ACBJ names editorial director

TALKING BIZ NEWS EXCLUSIVE

American City Business Journals, the Charlotte-based company that operates 40 weekly business newspapers, has hired a former business journalist to be its editorial director/content development and strategy, a new position.

Mark Pawlosky has been working for more than a decade in online editorial positions, spending nearly 12 years at Microsoft, where he was acting general manager and editor in chief of MSN.com and editor in chief of MSN Money and CNBC.com.

Pawlosky is expected to work with both the company’s traditional print operations and its growing online operations. He has already started and is based at the company’s Seattle paper, the Puget Sound Business Journal. American City’s papers have seen an overall increase in subscriptions in the past year despite the industry downturn.
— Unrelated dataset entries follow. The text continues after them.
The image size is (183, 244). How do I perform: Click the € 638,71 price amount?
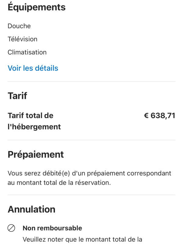tap(160, 116)
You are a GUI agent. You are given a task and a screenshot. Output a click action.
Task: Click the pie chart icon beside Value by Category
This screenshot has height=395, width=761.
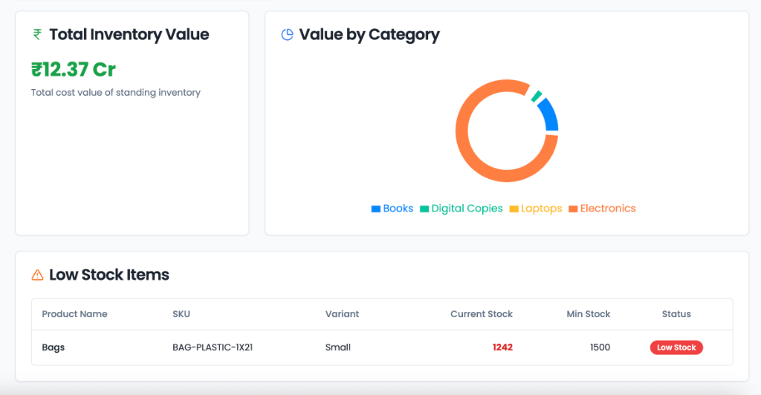click(x=287, y=35)
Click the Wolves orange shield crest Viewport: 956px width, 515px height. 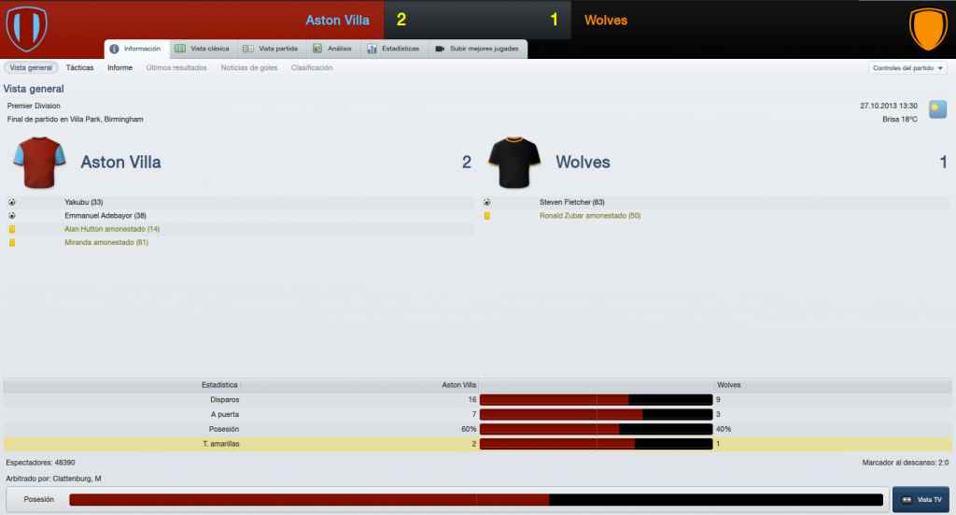pyautogui.click(x=928, y=28)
“Mark gives me someone whose focus is the future — in a more strategic way than operationally,” said Whit Shaw, the CEO of American City, to Talking Biz News in an e-mail. “As we work more on the business journal of the future, for example, Mark will be in the middle of that.”

Shaw added: “So often in an economic environment like today’s, companies tend to withdraw a bit and focus all of their energy inward.  That’s not a bad thing unless you get bogged down in operational ‘weeds’ — minutiae that in the long run doesn’t really make a whole hell of a lot of difference to your business. Hiring Mark helps us make sure that doesn’t happen.”
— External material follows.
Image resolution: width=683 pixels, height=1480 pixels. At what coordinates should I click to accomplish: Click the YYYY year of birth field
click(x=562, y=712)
Pawlosky, a University of Missouri graduate, helped launch MSNBC.com’s news operation in 1996. He was also a reporter for The Wall Street Journal and spent 12 years with American City in news positions in Kansas City, Washington and Charlotte.

“I I liked the fact that Mark has a business journal background but also has more recent experience online,” said Shaw.

For the last few years, Pawlosky has run a digital media consulting business called Launch Media.

View Comments

  • classic ACBJ move; they are such an insular company - they always go with who they know. No real bold thinking in Charlotte, but at the same time perhaps that has served them well. Look at Kim Jong-Il - still thriving in N Korea, surrounded by supplicants.